Mettant en doute la recevabilité du recours, le défendeur conclut à son rejet
et à la confirmation de l'arrêt déféré.

Le Tribunal fédéral considère en droit:

1.
1.1 L'arrêt attaqué constitue une décision finale au sens de l'art. 48 al. 1
OJ, dès lors qu'il statue définitivement sur l'action en revendication
intentée par la recourante (ATF 127 III 474 consid. 1a in fine, p. 475/476 et
les arrêts cités). Compte tenu de la valeur vénale de l'appartement, à dire
d'expert, soit
292'000 fr., voire de celle de son usage par le défendeur à dater de la mise
en demeure de le restituer, notifiée le 17 décembre 1999, jusqu'aux dernières
conclusions de la demanderesse devant la Cour de justice, du 11 mars 2002, le
seuil de 8'000 fr. pour la détermination de la valeur litigieuse au sens de
l'art. 46 OJ est manifestement dépassé. Formé en temps utile (art. 34 al. 1
let. b et 54 al. 1 OJ), et dans les formes requises (art. 55 OJ), le recours
en réforme est recevable.

1.2 Le recours en réforme est ouvert pour violation du droit fédéral (art. 43
al. 1 OJ). Il ne permet en revanche pas d'invoquer la violation directe d'un
droit de rang constitutionnel (art. 43 al. 1 2e phrase OJ) ou la violation du
droit cantonal (ATF 127 III 248 consid. 2c et les arrêts cités).

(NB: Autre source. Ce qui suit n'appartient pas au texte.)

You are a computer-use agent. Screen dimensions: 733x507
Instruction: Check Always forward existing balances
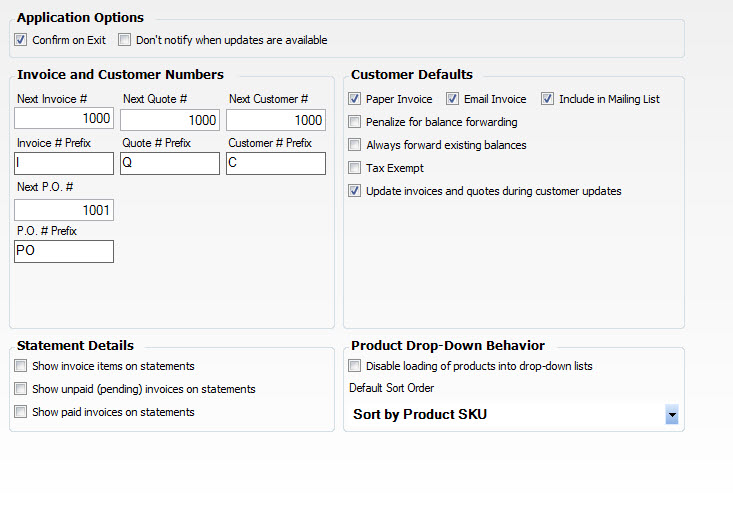click(354, 145)
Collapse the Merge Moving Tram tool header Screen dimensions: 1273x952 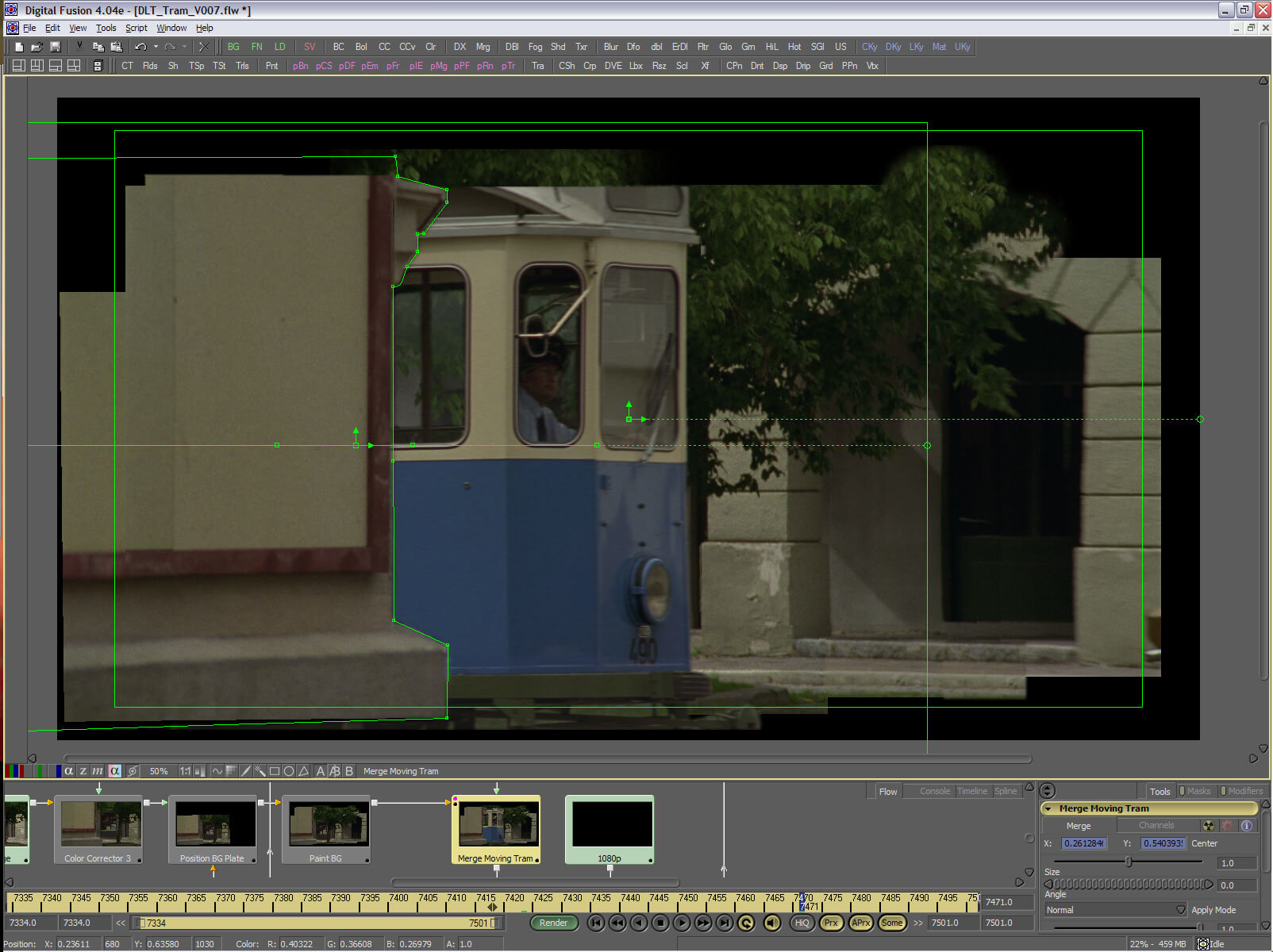pyautogui.click(x=1048, y=808)
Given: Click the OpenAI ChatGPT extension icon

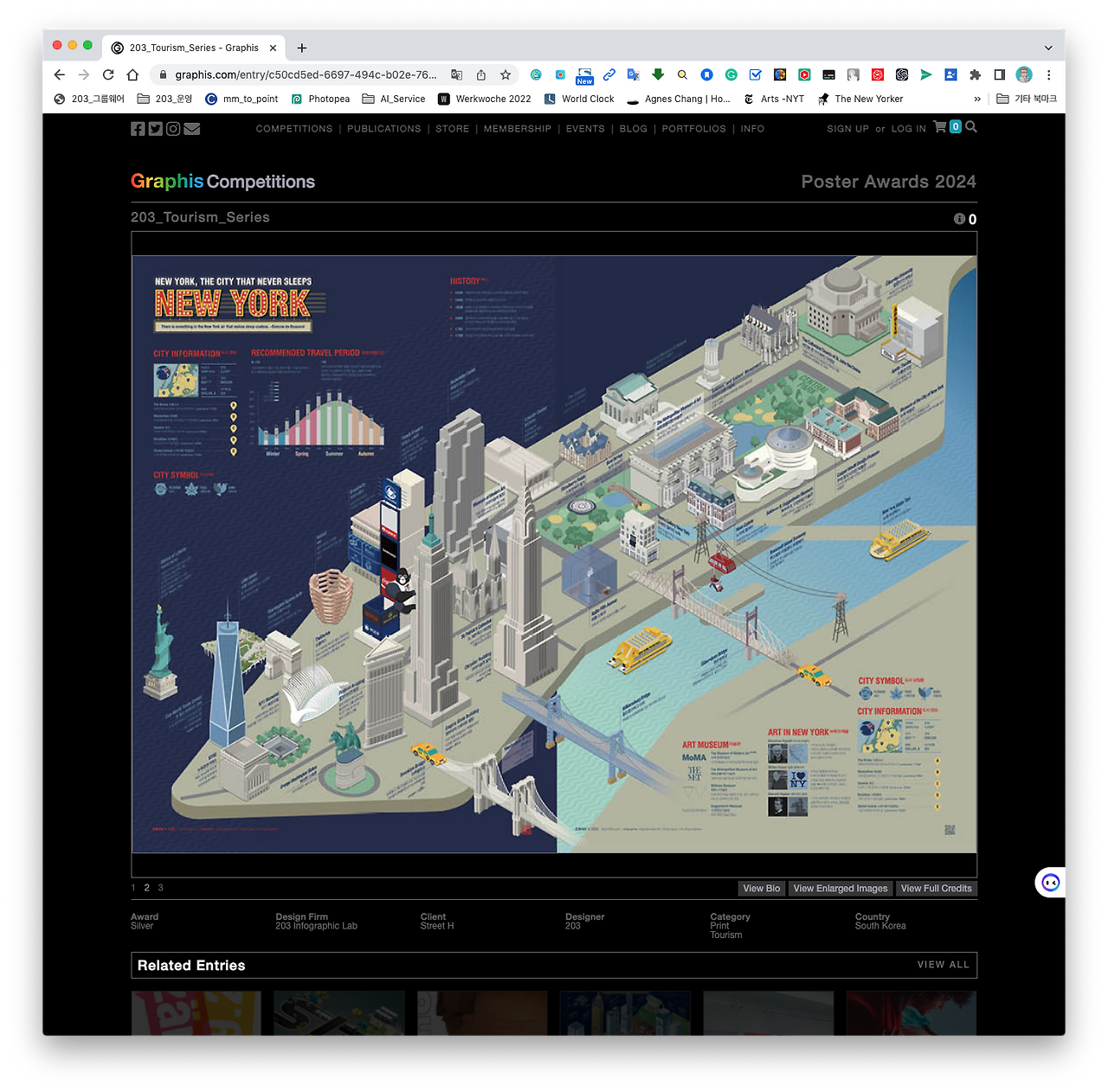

Saisi d'un recours en réforme, le Tribunal fédéral doit conduire son
raisonnement sur la base des faits contenus dans la décision attaquée, à
moins que des dispositions fédérales en matière de preuve n'aient été
violées, qu'il y ait lieu à rectification de constatations reposant sur une
inadvertance manifeste (art. 63 al. 2 OJ) ou qu'il faille compléter les
constatations de l'autorité cantonale parce que celle-ci n'a pas tenu compte
de faits pertinents et régulièrement allégués (art. 64 OJ; ATF 127 III 248
ibidem). Dans la mesure où une partie recourante présente un état de fait qui
s'écarte de celui contenu dans la décision attaquée, sans se prévaloir avec
précision de l'une des exceptions qui viennent d'être rappelées, il n'est pas
possible d'en tenir compte (ATF 127 III 248 consid. 2c). Il ne peut être
présenté de griefs contre les constatations de fait, ni de faits ou de moyens
de preuve nouveaux (art. 55 al. 1 let. c OJ). Le recours n'est pas ouvert
pour se plaindre de l'appréciation des preuves et des constatations de fait
qui en découlent (ATF 127 III 543 consid. 2c; 126 III 189 consid. 2a; 125 III
78 consid. 3a).
Le Tribunal fédéral ne peut aller au-delà des conclusions des parties (qui ne
peuvent en prendre de nouvelles: art. 55 al. 1 let. b OJ), mais il n'est pas
lié par les motifs qu'elles invoquent (art. 63 al. 1 OJ), ni par
l'argumentation juridique retenue par la cour cantonale (art. 63 al. 3 OJ;
ATF 128 III 22 consid. 2e/cc in fine; 127 III 248 consid. 2c; 126 III 59
consid. 2a).

2.
La demanderesse reproche aux magistrats genevois d'avoir retenu, en violation
de l'art. 8 CC,  l'existence d'un bail la liant à  C.________.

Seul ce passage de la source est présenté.